El Gobierno de Estados Unidos intensificó su presión sobre México para obtener resultados claros y rápidos en la lucha contra el narcotráfico, especialmente frente al tráfico de fentanilo y redes narcoterroristas. En una conversación reciente entre el secretario de Estado de EE.UU., Marco Rubio, y el canciller mexicano Juan Ramón de la Fuente, la Oficina de Asuntos del Hemisferio Occidental del Departamento de Estado afirmó que el progreso gradual frente a los retos de seguridad en la frontera es inaceptable, y que los próximos compromisos bilaterales deberán producir resultados “concretos y verificables”.
Según la declaración estadounidense difundida en redes sociales, Washington condicionará futuros acuerdos de seguridad a avances medibles sobre el desmantelamiento de las redes de narcotráfico y la reducción efectiva del flujo de fentanilo hacia territorio estadounidense.
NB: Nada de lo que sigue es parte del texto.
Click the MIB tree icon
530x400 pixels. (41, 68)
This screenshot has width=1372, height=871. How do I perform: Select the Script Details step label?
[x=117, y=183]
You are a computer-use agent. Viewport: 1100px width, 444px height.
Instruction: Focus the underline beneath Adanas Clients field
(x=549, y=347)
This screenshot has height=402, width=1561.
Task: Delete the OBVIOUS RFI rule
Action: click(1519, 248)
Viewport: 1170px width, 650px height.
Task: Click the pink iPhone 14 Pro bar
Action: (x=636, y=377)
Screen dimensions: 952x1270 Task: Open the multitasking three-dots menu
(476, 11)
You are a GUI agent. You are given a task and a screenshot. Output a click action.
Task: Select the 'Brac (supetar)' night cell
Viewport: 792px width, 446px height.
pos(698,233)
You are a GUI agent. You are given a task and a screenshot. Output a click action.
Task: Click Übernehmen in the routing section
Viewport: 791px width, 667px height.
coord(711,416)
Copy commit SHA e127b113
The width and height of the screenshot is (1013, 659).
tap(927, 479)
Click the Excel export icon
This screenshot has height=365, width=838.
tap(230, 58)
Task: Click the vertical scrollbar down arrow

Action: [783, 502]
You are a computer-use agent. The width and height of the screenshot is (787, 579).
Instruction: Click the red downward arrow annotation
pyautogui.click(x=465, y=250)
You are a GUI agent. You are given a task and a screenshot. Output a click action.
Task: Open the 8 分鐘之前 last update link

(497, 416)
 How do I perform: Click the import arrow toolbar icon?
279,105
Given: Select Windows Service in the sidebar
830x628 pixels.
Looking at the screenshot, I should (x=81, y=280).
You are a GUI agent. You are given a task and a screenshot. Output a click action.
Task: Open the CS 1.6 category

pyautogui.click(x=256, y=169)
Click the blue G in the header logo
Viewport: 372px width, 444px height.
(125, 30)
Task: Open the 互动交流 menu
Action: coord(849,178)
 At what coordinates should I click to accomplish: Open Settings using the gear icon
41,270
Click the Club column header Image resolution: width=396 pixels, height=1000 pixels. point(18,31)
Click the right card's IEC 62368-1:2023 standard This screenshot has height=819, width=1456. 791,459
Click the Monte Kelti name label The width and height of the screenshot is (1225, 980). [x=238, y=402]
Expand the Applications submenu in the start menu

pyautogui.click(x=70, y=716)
La postura refleja una frustración creciente por la percepción de lentitud en los esfuerzos para combatir al crimen organizado en la región fronteriza.
Por su parte, el Gobierno de México y su canciller destacaron la importancia de mantener una colaboración basada en el respeto mutuo a la soberanía, aunque coincidieron en que es necesario intensificar acciones compartidas contra las amenazas comunes.
Este intercambio se produce en un contexto de tensiones diplomáticas en materia de seguridad, donde el presidente estadounidense ha considerado medidas más drásticas frente a los cárteles, y el Gobierno mexicano ha reiterado su rechazo a intervenciones militares extranjeras en su territorio.